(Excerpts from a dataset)

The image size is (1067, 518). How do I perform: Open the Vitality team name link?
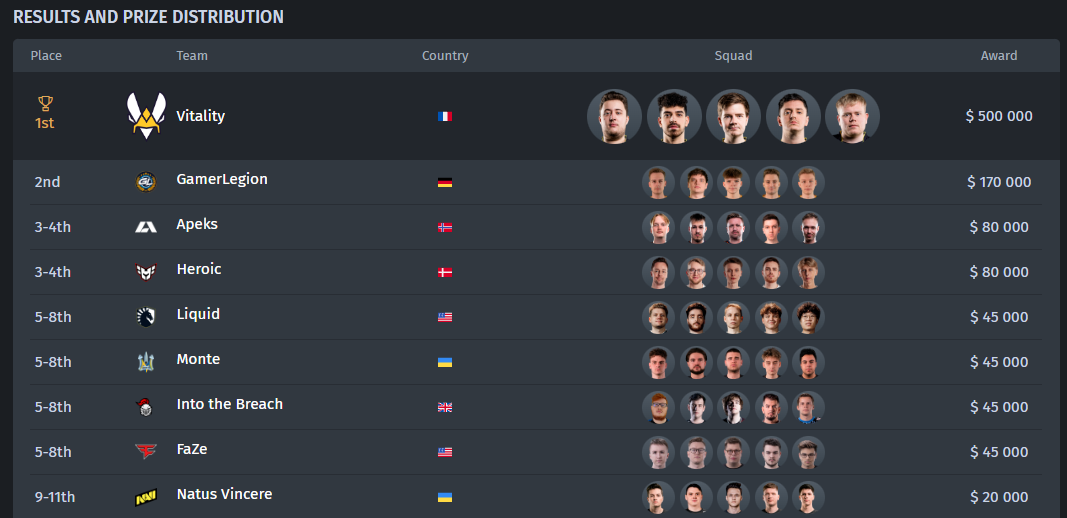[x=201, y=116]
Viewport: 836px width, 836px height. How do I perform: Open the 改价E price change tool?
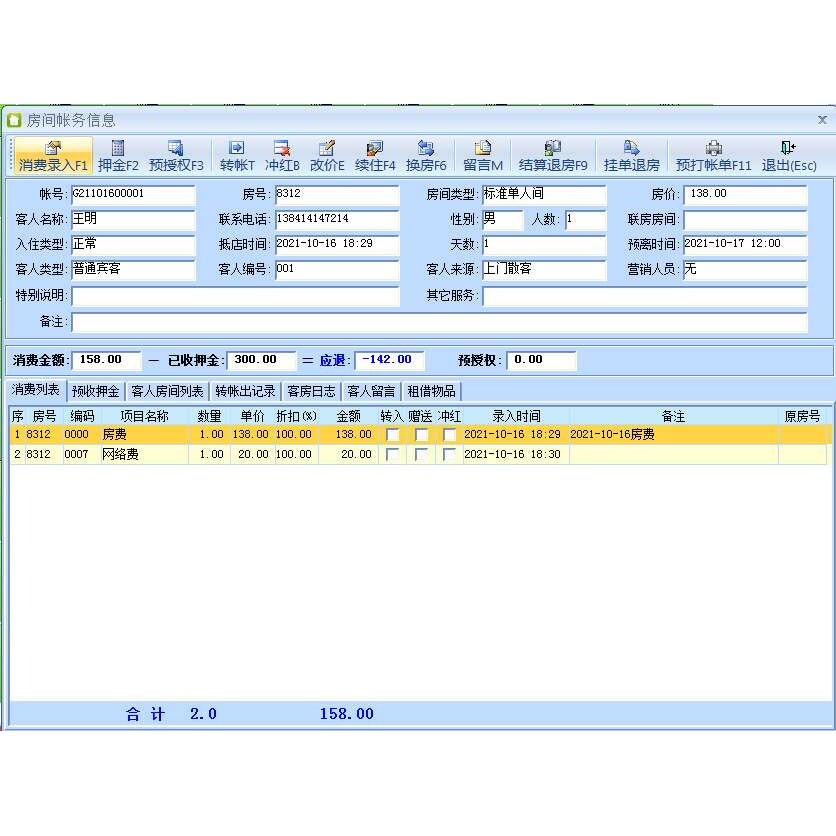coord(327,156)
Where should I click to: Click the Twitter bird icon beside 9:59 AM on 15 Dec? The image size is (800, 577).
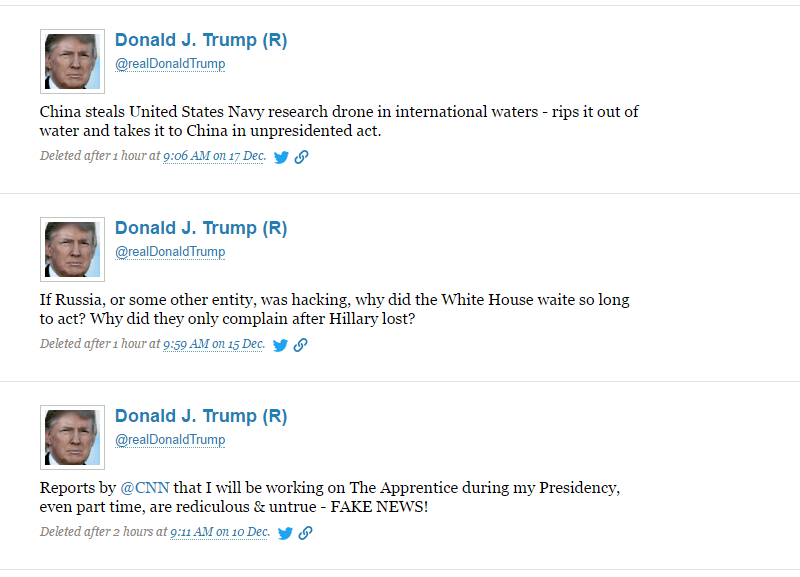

EXERCISE DIRECTIONS:
Retype exactly the lines from the one containing "Viewport: 836px width, 836px" through the last line of the records above, both included, and leave out any pictures.

ANSWER SECTION:
Viewport: 836px width, 836px height. How do I perform: Open the 改价E price change tool?
coord(327,156)
Where should I click to: Click the Twitter bird icon beside 9:59 AM on 15 Dec? The image size is (800, 577).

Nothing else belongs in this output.